══ DATASET RECORDS
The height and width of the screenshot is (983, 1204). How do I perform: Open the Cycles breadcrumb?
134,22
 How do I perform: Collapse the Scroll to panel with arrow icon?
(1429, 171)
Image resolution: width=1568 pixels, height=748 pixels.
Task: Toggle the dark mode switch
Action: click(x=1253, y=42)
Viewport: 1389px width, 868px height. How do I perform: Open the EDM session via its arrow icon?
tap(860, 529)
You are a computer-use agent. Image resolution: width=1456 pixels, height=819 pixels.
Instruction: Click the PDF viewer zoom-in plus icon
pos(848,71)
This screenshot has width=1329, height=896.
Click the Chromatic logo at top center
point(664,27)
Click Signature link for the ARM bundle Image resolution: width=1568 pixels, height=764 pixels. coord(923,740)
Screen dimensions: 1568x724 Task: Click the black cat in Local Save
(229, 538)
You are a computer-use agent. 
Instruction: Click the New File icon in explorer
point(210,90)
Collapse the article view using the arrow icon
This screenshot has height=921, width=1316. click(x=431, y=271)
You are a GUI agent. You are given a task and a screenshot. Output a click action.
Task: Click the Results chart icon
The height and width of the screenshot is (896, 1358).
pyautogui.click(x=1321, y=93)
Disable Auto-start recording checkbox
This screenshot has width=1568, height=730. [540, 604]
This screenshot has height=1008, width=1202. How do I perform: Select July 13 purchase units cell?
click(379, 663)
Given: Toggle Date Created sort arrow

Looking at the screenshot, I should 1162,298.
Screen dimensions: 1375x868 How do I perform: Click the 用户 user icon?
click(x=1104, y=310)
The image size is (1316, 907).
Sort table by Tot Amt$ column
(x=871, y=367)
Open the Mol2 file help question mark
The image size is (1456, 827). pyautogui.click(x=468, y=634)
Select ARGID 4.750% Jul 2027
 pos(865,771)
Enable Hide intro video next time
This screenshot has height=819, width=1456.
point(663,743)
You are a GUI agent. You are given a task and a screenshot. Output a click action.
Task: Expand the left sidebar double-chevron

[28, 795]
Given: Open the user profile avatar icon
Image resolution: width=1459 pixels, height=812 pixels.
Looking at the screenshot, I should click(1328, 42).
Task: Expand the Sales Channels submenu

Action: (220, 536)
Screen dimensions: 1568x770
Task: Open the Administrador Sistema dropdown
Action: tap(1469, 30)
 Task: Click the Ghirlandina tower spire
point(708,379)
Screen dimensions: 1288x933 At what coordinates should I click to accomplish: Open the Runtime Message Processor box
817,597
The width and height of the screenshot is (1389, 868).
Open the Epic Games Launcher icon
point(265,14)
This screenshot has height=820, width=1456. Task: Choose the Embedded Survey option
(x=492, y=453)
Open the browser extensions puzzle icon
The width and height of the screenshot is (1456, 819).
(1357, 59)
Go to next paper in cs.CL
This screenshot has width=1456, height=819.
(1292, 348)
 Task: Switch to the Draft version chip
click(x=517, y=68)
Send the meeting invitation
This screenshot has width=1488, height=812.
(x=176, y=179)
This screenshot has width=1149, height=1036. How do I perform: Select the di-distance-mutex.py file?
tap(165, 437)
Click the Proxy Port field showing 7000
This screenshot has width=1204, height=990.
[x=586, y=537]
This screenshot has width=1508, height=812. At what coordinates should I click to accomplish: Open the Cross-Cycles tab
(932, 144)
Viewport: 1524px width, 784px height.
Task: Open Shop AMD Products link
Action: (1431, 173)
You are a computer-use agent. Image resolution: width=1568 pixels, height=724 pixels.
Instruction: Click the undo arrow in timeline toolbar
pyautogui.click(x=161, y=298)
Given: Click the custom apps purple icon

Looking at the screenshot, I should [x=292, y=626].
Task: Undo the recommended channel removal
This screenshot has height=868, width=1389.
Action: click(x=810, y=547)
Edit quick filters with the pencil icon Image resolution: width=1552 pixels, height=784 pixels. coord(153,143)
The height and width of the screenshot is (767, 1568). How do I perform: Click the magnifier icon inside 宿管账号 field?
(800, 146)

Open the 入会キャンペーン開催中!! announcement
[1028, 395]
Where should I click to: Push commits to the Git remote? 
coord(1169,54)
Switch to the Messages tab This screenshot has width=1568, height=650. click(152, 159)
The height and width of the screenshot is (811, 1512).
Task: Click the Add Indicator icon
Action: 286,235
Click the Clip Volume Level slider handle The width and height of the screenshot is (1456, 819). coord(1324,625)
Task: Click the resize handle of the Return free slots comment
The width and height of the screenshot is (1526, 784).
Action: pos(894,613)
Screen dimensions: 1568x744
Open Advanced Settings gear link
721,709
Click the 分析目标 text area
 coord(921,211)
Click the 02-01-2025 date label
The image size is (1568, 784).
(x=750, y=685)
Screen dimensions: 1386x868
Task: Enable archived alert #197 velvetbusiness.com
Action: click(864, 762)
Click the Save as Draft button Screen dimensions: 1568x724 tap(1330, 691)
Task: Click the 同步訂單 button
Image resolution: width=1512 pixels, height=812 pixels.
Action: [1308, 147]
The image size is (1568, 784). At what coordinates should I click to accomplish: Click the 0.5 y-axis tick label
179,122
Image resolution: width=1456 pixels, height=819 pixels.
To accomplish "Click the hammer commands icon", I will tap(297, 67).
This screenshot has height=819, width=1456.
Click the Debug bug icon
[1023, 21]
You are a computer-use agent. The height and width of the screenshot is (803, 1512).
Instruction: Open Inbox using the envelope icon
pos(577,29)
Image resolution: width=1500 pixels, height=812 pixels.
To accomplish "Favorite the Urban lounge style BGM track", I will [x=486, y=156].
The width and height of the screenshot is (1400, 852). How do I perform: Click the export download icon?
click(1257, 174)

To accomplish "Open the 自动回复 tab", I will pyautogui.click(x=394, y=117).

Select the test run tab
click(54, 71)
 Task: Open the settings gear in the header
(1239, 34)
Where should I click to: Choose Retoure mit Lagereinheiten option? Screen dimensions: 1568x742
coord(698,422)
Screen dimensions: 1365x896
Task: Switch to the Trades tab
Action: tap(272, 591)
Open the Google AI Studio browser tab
════
• _TASK GOAL_
Transcribe the records above from the line holding "Instruction: Click the undo" down to the line holding "Task: Undo the recommended channel removal", inclusive, without adding anything.

• _OUTPUT FOR THIS TASK_
Instruction: Click the undo arrow in timeline toolbar
pyautogui.click(x=161, y=298)
Given: Click the custom apps purple icon

Looking at the screenshot, I should [x=292, y=626].
Task: Undo the recommended channel removal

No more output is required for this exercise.